Cable issues prevent spacewalkers from finishing Bartolomeo installation

A view of the front of the International Space Station. The Bartolomeo platform, which was not yet installed when this photo was taken, is located on the forward side of the Columbus module. Credit: NASA

A view of the front of the International Space Station. The Bartolomeo platform, which was not yet installed when this photo was taken, is located on the forward side of the Columbus module. Credit: NASA

Two NASA astronauts performed the first spacewalk of 2021 at the International Space Station to connect cables to a new European science platform as well as prepare the outpost for future power upgrades.

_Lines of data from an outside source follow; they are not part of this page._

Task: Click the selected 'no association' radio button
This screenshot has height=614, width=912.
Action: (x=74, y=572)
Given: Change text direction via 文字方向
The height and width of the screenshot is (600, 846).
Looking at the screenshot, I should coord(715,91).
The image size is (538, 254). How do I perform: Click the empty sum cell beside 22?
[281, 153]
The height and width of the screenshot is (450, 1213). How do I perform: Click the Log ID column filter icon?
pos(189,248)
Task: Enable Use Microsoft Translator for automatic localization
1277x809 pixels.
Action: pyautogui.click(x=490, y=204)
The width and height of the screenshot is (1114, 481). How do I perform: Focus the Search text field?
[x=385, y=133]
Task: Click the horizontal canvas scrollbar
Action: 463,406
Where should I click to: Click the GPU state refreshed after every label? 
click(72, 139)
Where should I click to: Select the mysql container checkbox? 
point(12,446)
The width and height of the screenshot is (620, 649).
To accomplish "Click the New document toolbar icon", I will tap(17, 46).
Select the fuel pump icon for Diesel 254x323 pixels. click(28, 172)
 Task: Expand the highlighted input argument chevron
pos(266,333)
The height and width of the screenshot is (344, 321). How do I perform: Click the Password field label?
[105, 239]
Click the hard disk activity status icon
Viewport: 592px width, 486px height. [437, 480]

Expedition 64 Flight Engineers and NASA astronauts Mike Hopkins and Victor Glover ventured outside the ISS for U.S. Extravehicular Activity 69 to perform final cable connections and install a Ka-band antenna on the Columbus module in order to fully activate the European Space Agency Bartolomeo experiment platform, which was brought to the outpost early last year.

They were supported on the inside of the ISS by two other members of the seven-person Expedition 64 crew, NASA astronaut Kate Rubins and Japan Aerospace Exploration Agency astronaut Soichi Noguchi.

Despite problems with cable connections, ground teams were able to troubleshoot the various issues and at least activate the antenna. The Ka-band antenna on Columbus will allow for a high-bandwidth communications link from Bartolomeo to European ground stations.

However, since not all of the cables were connected properly to Columbus, the Bartolomeo platform itself was not fully activated and the final tasks will have to be completed during another spacewalk.

Artist’s rendering of the Bartolomeo platform attached to the ISS Columbus Module. The platform was brought to the ISS during SpaceX’s CRS-20 Dragon mission in April 2020. Credit: Airbus Defence and Space

Artist’s rendering of the Bartolomeo platform attached to the ISS Columbus Module. The platform was brought to the ISS during SpaceX’s CRS-20 Dragon mission in April 2020. Credit: Airbus Defence and Space

US EVA-69

Hopkins was designated EV-1, the lead spacewalker, and wore the spacesuit, called an Extravehicular Mobility Unit, with red stripes. Glover, EV-2, wore the suit with no stripes.

The spacewalk officially started at 11:28 a.m. UTC Jan. 27, 2021, when the duo switched their spacesuits to battery power. At this point the Quest airlock had already been depressurized and the outer hatch opened.

Upon leaving the airlock, Hopkins brought out the Columbus Ka-band antenna box, or COLKa, and then passed it to Glover when he exited Quest.

Hopkins then made his way over to the worksite on the forward side of the Columbus module by using handrails across several other elements of the ISS.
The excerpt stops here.